Se relever les manches

Un mythe qui a la vie dure
Richard Martineau

Je sais que je vais passer pour un gars de droite après cette chronique, mais je m’en fous. Ça fait longtemps que ce mot vide de sens, que l’on garoche de tous bords tous côtés, ne me fait plus peur.

C’est l’insulte suprême des gens à court d’arguments qui sont incapables de débattre.

Il se dit et s’écrit beaucoup de choses sur le dégel possible des frais de scolarité, depuis quelques jours.
Les arguments sont intéressants des deux côtés.

Mais s’il y a quelque chose que je ne suis plus capable d’entendre, c’est que le fait de hausser les frais de scolarité de cinquante dollars par session (soit deux dollars par semaine!!!!) va empêcher les gens provenant d’un milieu modeste d’accéder à des études supérieures.

C’est complètement faux. Je le sais, je l’ai vécu.

Pourquoi aller à l’université?

J’ai grandi dans un milieu plus que modeste — à Verdun, à la frontière de Pointe-Saint-Charles. Mon père travaillait de nuit dans une imprimerie (la Continental Can, comme le père de Michel Tremblay). Il ne faisait pas un très gros salaire.

Pourtant, ma sœur et moi sommes allés à l’Université.

On s’est débrouillé. On a eu des prêts, on a travaillé pour payer nos études (camelot, commis de bureau, vendeur de pop-corn au Forum)…

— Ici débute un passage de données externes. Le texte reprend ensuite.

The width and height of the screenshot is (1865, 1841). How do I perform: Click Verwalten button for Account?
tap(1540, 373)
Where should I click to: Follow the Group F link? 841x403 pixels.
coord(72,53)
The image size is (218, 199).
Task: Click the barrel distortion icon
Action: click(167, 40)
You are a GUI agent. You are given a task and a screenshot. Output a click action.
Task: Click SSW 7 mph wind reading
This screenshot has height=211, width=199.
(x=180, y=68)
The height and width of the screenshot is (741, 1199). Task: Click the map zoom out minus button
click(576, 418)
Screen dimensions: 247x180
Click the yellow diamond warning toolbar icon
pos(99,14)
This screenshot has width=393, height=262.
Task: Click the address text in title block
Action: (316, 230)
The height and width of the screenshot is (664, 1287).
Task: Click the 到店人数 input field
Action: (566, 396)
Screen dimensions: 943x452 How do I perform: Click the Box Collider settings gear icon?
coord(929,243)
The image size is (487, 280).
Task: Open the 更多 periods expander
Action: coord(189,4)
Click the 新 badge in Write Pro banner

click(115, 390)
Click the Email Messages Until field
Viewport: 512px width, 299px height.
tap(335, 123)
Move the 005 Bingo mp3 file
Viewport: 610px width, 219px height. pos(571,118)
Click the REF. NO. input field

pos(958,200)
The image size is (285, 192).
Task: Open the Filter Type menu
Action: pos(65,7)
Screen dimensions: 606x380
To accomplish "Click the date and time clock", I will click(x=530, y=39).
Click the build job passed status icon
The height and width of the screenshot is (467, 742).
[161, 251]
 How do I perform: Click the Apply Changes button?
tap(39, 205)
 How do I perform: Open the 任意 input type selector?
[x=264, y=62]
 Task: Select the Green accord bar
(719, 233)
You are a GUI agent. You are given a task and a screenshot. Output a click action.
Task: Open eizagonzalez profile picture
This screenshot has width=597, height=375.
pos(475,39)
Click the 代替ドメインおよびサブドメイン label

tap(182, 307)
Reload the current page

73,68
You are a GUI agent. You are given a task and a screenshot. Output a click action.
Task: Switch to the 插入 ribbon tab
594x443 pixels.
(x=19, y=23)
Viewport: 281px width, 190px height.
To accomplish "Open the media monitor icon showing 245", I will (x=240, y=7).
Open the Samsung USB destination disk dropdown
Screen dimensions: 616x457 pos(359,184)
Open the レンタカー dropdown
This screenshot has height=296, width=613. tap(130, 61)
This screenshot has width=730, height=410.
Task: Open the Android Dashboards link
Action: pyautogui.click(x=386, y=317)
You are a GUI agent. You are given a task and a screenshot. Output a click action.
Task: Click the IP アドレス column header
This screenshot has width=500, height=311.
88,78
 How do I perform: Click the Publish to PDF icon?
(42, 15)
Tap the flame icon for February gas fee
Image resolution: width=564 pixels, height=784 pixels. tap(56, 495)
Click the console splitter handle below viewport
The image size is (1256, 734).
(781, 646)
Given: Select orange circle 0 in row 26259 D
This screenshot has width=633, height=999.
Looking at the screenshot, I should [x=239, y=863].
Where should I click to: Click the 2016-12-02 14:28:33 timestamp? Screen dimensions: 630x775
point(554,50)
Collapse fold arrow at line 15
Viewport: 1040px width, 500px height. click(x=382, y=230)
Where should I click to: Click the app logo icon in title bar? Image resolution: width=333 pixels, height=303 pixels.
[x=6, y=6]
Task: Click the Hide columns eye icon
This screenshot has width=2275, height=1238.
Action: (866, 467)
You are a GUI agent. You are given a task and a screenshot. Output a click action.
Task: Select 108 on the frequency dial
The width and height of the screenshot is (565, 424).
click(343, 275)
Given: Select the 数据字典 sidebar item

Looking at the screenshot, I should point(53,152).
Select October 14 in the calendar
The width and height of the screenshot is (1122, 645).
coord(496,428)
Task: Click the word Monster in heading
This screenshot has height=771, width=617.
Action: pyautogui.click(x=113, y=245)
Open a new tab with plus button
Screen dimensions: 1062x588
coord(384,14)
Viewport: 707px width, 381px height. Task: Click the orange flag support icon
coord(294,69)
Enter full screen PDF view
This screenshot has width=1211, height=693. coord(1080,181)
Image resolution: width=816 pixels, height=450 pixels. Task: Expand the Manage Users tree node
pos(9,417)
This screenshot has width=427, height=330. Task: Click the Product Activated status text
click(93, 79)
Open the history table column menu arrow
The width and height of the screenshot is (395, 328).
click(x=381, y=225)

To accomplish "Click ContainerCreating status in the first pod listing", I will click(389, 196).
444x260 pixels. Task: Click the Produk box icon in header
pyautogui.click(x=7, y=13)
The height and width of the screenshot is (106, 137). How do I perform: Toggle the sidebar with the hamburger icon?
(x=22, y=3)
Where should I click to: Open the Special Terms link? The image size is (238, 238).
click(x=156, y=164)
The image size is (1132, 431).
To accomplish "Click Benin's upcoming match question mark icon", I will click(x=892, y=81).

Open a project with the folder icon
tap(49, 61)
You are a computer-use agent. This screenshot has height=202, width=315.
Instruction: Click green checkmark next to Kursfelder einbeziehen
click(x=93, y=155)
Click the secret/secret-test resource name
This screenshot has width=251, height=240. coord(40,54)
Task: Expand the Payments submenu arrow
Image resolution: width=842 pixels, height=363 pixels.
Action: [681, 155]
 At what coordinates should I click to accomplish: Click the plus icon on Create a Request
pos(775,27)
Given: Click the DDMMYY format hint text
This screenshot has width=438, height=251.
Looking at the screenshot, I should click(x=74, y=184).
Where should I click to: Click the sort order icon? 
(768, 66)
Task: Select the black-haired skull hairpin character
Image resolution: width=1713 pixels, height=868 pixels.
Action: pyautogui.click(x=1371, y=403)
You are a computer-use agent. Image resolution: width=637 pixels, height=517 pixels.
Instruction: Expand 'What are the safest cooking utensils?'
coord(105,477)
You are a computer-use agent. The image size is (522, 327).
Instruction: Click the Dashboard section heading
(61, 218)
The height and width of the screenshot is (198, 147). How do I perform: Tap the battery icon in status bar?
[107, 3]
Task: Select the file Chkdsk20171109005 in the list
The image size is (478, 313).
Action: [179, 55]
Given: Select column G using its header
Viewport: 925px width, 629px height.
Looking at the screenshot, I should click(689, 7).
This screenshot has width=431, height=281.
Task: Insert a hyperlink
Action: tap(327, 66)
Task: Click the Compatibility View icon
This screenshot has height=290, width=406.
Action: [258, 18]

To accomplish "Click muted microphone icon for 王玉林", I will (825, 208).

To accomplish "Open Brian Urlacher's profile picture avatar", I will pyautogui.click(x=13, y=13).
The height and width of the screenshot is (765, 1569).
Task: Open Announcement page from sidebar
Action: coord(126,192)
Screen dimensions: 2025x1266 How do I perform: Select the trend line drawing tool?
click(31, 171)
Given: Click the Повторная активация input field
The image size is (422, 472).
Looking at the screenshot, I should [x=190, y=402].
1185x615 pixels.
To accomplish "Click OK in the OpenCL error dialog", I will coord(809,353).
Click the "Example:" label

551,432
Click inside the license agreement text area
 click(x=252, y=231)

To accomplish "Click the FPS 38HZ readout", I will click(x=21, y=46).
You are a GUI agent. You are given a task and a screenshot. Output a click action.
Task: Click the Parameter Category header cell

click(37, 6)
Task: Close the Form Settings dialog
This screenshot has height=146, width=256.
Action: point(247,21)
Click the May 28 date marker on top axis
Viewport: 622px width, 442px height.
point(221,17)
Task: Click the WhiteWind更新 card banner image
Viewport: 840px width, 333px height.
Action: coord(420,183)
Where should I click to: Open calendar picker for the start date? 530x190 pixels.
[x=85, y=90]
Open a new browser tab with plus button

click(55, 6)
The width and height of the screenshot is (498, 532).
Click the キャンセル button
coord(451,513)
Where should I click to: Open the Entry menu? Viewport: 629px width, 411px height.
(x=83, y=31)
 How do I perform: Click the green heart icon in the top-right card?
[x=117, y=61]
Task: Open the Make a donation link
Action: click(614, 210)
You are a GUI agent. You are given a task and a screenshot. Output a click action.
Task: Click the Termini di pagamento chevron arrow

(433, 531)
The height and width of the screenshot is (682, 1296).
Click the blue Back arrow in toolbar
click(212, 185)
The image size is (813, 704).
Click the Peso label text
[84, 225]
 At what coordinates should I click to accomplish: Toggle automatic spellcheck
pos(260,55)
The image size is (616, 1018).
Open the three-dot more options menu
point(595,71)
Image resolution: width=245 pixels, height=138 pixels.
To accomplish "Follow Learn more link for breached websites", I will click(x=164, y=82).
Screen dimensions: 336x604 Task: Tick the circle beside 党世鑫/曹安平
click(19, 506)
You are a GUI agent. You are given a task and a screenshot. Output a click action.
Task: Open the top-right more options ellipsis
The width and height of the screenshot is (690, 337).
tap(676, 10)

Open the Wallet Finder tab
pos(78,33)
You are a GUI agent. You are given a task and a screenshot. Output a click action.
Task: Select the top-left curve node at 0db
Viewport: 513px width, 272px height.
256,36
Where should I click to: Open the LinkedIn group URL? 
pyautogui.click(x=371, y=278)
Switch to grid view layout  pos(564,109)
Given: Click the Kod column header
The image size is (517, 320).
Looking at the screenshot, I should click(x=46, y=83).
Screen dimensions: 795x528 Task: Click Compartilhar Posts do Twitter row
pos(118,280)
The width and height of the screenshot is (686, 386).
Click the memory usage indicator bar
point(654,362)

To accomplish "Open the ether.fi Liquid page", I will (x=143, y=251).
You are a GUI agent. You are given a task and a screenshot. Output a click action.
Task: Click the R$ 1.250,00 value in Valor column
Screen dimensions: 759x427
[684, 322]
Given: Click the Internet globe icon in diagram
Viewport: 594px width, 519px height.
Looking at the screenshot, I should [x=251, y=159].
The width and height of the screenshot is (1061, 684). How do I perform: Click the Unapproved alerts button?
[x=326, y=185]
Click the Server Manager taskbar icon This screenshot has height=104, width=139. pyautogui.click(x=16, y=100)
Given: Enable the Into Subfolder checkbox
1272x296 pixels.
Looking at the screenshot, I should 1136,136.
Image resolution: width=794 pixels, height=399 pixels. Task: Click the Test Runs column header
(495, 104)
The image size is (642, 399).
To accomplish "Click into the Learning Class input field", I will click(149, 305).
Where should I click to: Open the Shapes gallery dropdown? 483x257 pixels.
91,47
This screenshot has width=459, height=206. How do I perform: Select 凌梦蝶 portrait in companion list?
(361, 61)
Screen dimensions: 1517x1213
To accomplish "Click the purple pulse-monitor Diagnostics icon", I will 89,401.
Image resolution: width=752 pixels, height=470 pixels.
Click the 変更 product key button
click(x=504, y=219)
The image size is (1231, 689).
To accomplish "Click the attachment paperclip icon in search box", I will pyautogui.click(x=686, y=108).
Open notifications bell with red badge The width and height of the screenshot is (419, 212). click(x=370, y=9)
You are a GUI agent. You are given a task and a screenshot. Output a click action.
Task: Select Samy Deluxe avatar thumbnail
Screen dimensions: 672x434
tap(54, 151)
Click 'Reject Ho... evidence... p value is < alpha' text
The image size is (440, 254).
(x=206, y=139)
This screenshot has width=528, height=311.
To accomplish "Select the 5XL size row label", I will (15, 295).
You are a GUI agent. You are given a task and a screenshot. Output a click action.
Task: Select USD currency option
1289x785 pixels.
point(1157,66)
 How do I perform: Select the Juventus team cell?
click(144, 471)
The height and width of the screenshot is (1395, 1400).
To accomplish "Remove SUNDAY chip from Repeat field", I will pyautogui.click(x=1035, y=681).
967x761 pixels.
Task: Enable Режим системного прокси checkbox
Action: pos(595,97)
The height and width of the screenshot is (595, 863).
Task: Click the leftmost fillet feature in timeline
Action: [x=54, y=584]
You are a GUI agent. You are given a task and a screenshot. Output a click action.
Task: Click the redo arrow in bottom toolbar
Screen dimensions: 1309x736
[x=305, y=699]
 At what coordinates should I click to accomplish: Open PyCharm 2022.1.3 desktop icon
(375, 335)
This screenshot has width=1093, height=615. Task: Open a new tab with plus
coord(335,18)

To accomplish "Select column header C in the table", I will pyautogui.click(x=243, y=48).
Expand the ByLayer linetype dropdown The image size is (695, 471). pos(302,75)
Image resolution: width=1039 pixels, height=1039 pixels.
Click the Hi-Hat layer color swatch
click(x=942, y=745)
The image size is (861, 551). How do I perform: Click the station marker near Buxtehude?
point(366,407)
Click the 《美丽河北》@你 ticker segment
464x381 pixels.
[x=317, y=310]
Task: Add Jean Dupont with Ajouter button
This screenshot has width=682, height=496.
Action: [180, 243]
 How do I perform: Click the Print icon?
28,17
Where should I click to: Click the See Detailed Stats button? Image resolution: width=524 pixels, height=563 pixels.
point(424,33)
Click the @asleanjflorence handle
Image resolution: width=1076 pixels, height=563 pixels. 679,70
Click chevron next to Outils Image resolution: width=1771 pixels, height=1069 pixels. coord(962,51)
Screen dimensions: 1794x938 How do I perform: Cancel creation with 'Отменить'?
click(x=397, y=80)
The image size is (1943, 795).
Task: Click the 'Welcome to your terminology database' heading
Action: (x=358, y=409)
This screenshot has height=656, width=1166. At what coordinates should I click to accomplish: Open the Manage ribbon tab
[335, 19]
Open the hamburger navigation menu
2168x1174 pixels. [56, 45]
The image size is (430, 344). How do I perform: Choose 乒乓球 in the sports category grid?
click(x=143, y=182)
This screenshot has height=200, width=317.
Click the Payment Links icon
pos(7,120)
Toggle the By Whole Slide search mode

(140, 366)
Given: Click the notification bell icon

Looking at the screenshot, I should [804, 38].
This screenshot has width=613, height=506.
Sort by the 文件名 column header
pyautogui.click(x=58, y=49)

J’ai vécu à sept dans un appartement, j’ai mangé du macaroni au fromage, je prenais le métro et l’autobus. Bref, je me suis relevé les manches.

Je voulais aller à l’université, et rien n’allait m’arrêter.

Les gens qui habitaient mon quartier avaient accès aux mêmes programmes de prêts que moi, aux mêmes frais de scolarité peu élevés, pourtant, je peux compter sur les doigts d’une main ceux qui ont fait le saut. Pourquoi? Ils n’avaient pas d’argent?

Non, ils vivaient dans les mêmes conditions que moi.

La raison, c’est qu’ils s’en foutaient. Ça ne les intéressait pas. Aller à l’université leur semblait une effroyable perte de temps. Du niaisage. Du gossage de poils de grenouilles.

Une question de valeurs

Toutes les études le disent : ce n’est pas parce que les frais de scolarité sont peu élevés que les gens des milieux modestes vont à l’université. Tous ceux qui vous disent le contraire mentent.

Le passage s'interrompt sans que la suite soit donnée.